- _Your assignment_: Retype everything in the entries that follow, exactly as shown.

- _Material for the task_:

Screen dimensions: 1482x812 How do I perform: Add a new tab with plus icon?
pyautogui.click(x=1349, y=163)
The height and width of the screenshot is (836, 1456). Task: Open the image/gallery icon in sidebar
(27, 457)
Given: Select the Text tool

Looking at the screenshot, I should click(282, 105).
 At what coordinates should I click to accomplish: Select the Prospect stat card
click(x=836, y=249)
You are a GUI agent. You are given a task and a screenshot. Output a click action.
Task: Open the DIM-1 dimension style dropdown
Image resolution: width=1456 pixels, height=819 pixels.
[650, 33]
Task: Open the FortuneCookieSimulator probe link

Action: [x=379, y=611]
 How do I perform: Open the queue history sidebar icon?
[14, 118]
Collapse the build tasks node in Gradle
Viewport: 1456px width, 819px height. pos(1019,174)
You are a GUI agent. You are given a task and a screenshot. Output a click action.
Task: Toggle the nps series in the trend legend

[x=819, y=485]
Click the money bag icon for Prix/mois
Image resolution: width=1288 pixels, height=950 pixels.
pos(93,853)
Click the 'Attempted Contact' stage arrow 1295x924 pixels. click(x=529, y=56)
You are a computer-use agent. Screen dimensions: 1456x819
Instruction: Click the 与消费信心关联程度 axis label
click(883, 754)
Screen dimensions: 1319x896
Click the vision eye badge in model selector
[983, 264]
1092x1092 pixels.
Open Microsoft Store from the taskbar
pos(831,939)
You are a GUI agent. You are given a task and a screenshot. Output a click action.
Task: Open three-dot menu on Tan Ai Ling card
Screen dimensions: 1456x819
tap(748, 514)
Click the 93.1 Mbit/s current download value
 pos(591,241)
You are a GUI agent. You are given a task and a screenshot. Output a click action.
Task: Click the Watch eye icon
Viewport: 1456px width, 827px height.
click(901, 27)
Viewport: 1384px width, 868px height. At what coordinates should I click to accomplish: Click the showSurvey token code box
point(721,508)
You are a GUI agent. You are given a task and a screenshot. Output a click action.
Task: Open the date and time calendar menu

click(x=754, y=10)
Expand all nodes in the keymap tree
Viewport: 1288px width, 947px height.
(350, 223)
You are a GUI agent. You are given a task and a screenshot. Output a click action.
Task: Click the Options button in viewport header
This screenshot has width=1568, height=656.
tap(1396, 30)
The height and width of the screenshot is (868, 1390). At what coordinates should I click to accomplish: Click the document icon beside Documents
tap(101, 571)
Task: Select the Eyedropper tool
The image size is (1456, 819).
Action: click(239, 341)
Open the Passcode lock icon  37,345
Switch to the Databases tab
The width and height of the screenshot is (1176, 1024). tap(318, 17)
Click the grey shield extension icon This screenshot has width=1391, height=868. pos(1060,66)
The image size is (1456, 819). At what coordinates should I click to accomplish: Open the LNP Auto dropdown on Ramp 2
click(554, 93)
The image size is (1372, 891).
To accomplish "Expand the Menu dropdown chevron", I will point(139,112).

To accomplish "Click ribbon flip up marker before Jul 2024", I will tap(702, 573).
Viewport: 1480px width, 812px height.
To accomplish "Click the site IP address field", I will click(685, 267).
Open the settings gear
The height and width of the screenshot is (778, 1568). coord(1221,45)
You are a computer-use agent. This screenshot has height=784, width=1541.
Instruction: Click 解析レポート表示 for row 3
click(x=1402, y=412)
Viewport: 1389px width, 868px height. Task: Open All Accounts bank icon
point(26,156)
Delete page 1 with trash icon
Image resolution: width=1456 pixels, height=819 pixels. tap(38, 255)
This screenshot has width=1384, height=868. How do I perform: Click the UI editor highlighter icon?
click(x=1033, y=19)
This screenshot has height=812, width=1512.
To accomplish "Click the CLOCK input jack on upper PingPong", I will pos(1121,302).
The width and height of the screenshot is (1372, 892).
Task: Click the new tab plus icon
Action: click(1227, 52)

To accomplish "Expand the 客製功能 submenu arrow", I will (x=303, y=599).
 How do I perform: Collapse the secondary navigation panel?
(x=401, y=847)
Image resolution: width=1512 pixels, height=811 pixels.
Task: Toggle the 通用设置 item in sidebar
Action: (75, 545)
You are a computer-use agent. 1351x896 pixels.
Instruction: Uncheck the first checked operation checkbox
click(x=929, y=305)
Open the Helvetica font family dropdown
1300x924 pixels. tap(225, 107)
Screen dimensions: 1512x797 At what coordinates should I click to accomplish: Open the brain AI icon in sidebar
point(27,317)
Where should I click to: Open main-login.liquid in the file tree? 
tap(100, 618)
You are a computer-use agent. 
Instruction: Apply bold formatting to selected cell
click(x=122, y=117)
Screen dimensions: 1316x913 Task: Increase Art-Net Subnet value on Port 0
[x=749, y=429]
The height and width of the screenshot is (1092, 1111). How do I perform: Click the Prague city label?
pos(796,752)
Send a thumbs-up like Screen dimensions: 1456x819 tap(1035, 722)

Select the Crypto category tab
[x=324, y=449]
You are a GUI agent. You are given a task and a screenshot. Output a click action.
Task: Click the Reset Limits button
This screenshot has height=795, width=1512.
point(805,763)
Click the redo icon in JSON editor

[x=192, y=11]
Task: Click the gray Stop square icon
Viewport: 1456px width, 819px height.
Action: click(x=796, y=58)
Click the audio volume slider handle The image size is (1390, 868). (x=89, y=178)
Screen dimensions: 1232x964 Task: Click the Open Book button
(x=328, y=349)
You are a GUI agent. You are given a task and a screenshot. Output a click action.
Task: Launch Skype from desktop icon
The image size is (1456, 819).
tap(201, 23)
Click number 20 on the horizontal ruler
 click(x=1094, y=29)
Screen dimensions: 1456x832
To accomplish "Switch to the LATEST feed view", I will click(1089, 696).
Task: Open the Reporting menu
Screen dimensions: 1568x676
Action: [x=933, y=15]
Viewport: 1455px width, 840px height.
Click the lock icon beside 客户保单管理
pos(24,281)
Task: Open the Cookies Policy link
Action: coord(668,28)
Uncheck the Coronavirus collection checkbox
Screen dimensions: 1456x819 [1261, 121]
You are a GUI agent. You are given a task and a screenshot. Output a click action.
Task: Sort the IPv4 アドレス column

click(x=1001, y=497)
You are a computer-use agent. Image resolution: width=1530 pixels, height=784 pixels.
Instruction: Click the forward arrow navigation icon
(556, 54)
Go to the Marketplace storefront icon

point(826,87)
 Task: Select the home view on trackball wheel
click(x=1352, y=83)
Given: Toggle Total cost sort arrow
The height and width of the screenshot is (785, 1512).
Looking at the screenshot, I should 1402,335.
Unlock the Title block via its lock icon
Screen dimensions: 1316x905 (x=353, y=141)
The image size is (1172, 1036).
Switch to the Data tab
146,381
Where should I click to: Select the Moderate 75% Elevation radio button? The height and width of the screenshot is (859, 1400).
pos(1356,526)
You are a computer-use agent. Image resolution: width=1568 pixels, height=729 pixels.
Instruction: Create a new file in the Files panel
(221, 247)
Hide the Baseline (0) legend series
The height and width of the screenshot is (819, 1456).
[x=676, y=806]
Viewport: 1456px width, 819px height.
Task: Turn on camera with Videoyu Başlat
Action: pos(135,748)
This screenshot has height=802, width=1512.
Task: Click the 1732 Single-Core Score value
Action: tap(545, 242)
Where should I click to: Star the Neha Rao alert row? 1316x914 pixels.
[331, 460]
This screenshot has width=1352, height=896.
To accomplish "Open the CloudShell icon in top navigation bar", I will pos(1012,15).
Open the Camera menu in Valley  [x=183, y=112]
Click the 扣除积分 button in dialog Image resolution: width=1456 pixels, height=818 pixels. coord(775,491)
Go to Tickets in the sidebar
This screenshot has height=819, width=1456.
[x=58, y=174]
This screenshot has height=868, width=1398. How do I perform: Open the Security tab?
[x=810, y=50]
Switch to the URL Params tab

- _Task result_:
Screen dimensions: 1482x812 How do I perform: Add a new tab with plus icon?
pyautogui.click(x=1349, y=163)
The height and width of the screenshot is (836, 1456). Task: Open the image/gallery icon in sidebar
(27, 457)
Given: Select the Text tool

Looking at the screenshot, I should click(282, 105).
 At what coordinates should I click to accomplish: Select the Prospect stat card
click(x=836, y=249)
You are a GUI agent. You are given a task and a screenshot. Output a click action.
Task: Open the DIM-1 dimension style dropdown
Image resolution: width=1456 pixels, height=819 pixels.
[650, 33]
Task: Open the FortuneCookieSimulator probe link

Action: [x=379, y=611]
 How do I perform: Open the queue history sidebar icon?
[14, 118]
Collapse the build tasks node in Gradle
Viewport: 1456px width, 819px height. pos(1019,174)
You are a GUI agent. You are given a task and a screenshot. Output a click action.
Task: Toggle the nps series in the trend legend

[x=819, y=485]
Click the money bag icon for Prix/mois
Image resolution: width=1288 pixels, height=950 pixels.
pos(93,853)
Click the 'Attempted Contact' stage arrow 1295x924 pixels. click(x=529, y=56)
You are a computer-use agent. Screen dimensions: 1456x819
Instruction: Click the 与消费信心关联程度 axis label
click(883, 754)
Screen dimensions: 1319x896
Click the vision eye badge in model selector
[983, 264]
1092x1092 pixels.
Open Microsoft Store from the taskbar
pos(831,939)
You are a GUI agent. You are given a task and a screenshot. Output a click action.
Task: Open three-dot menu on Tan Ai Ling card
Screen dimensions: 1456x819
tap(748, 514)
Click the 93.1 Mbit/s current download value
 pos(591,241)
You are a GUI agent. You are given a task and a screenshot. Output a click action.
Task: Click the Watch eye icon
Viewport: 1456px width, 827px height.
click(901, 27)
Viewport: 1384px width, 868px height. At what coordinates should I click to accomplish: Click the showSurvey token code box
point(721,508)
You are a GUI agent. You are given a task and a screenshot. Output a click action.
Task: Open the date and time calendar menu

click(x=754, y=10)
Expand all nodes in the keymap tree
Viewport: 1288px width, 947px height.
(350, 223)
You are a GUI agent. You are given a task and a screenshot. Output a click action.
Task: Click the Options button in viewport header
This screenshot has width=1568, height=656.
tap(1396, 30)
The height and width of the screenshot is (868, 1390). At what coordinates should I click to accomplish: Click the document icon beside Documents
tap(101, 571)
Task: Select the Eyedropper tool
The image size is (1456, 819).
Action: click(239, 341)
Open the Passcode lock icon  37,345
Switch to the Databases tab
The width and height of the screenshot is (1176, 1024). tap(318, 17)
Click the grey shield extension icon This screenshot has width=1391, height=868. pos(1060,66)
The image size is (1456, 819). At what coordinates should I click to accomplish: Open the LNP Auto dropdown on Ramp 2
click(554, 93)
The image size is (1372, 891).
To accomplish "Expand the Menu dropdown chevron", I will point(139,112).

To accomplish "Click ribbon flip up marker before Jul 2024", I will tap(702, 573).
Viewport: 1480px width, 812px height.
To accomplish "Click the site IP address field", I will click(685, 267).
Open the settings gear
The height and width of the screenshot is (778, 1568). coord(1221,45)
You are a computer-use agent. This screenshot has height=784, width=1541.
Instruction: Click 解析レポート表示 for row 3
click(x=1402, y=412)
Viewport: 1389px width, 868px height. Task: Open All Accounts bank icon
point(26,156)
Delete page 1 with trash icon
Image resolution: width=1456 pixels, height=819 pixels. tap(38, 255)
This screenshot has width=1384, height=868. How do I perform: Click the UI editor highlighter icon?
click(x=1033, y=19)
This screenshot has height=812, width=1512.
To accomplish "Click the CLOCK input jack on upper PingPong", I will pos(1121,302).
The width and height of the screenshot is (1372, 892).
Task: Click the new tab plus icon
Action: click(1227, 52)

To accomplish "Expand the 客製功能 submenu arrow", I will (x=303, y=599).
 How do I perform: Collapse the secondary navigation panel?
(x=401, y=847)
Image resolution: width=1512 pixels, height=811 pixels.
Task: Toggle the 通用设置 item in sidebar
Action: (75, 545)
You are a computer-use agent. 1351x896 pixels.
Instruction: Uncheck the first checked operation checkbox
click(x=929, y=305)
Open the Helvetica font family dropdown
1300x924 pixels. tap(225, 107)
Screen dimensions: 1512x797 At what coordinates should I click to accomplish: Open the brain AI icon in sidebar
point(27,317)
Where should I click to: Open main-login.liquid in the file tree? 
tap(100, 618)
You are a computer-use agent. 
Instruction: Apply bold formatting to selected cell
click(x=122, y=117)
Screen dimensions: 1316x913 Task: Increase Art-Net Subnet value on Port 0
[x=749, y=429]
The height and width of the screenshot is (1092, 1111). How do I perform: Click the Prague city label?
pos(796,752)
Send a thumbs-up like Screen dimensions: 1456x819 tap(1035, 722)

Select the Crypto category tab
[x=324, y=449]
You are a GUI agent. You are given a task and a screenshot. Output a click action.
Task: Click the Reset Limits button
This screenshot has height=795, width=1512.
point(805,763)
Click the redo icon in JSON editor

[x=192, y=11]
Task: Click the gray Stop square icon
Viewport: 1456px width, 819px height.
Action: click(x=796, y=58)
Click the audio volume slider handle The image size is (1390, 868). (x=89, y=178)
Screen dimensions: 1232x964 Task: Click the Open Book button
(x=328, y=349)
You are a GUI agent. You are given a task and a screenshot. Output a click action.
Task: Launch Skype from desktop icon
The image size is (1456, 819).
tap(201, 23)
Click number 20 on the horizontal ruler
 click(x=1094, y=29)
Screen dimensions: 1456x832
To accomplish "Switch to the LATEST feed view", I will click(1089, 696).
Task: Open the Reporting menu
Screen dimensions: 1568x676
Action: [x=933, y=15]
Viewport: 1455px width, 840px height.
Click the lock icon beside 客户保单管理
pos(24,281)
Task: Open the Cookies Policy link
Action: coord(668,28)
Uncheck the Coronavirus collection checkbox
Screen dimensions: 1456x819 [1261, 121]
You are a GUI agent. You are given a task and a screenshot. Output a click action.
Task: Sort the IPv4 アドレス column

click(x=1001, y=497)
You are a computer-use agent. Image resolution: width=1530 pixels, height=784 pixels.
Instruction: Click the forward arrow navigation icon
(556, 54)
Go to the Marketplace storefront icon

point(826,87)
 Task: Select the home view on trackball wheel
click(x=1352, y=83)
Given: Toggle Total cost sort arrow
The height and width of the screenshot is (785, 1512).
Looking at the screenshot, I should 1402,335.
Unlock the Title block via its lock icon
Screen dimensions: 1316x905 (x=353, y=141)
The image size is (1172, 1036).
Switch to the Data tab
146,381
Where should I click to: Select the Moderate 75% Elevation radio button? The height and width of the screenshot is (859, 1400).
pos(1356,526)
You are a computer-use agent. Image resolution: width=1568 pixels, height=729 pixels.
Instruction: Create a new file in the Files panel
(221, 247)
Hide the Baseline (0) legend series
The height and width of the screenshot is (819, 1456).
[x=676, y=806]
Viewport: 1456px width, 819px height.
Task: Turn on camera with Videoyu Başlat
Action: pos(135,748)
This screenshot has height=802, width=1512.
Task: Click the 1732 Single-Core Score value
Action: tap(545, 242)
Where should I click to: Star the Neha Rao alert row? 1316x914 pixels.
[331, 460]
This screenshot has width=1352, height=896.
To accomplish "Open the CloudShell icon in top navigation bar", I will pos(1012,15).
Open the Camera menu in Valley  [x=183, y=112]
Click the 扣除积分 button in dialog Image resolution: width=1456 pixels, height=818 pixels. coord(775,491)
Go to Tickets in the sidebar
This screenshot has height=819, width=1456.
[x=58, y=174]
This screenshot has height=868, width=1398. How do I perform: Open the Security tab?
[x=810, y=50]
Switch to the URL Params tab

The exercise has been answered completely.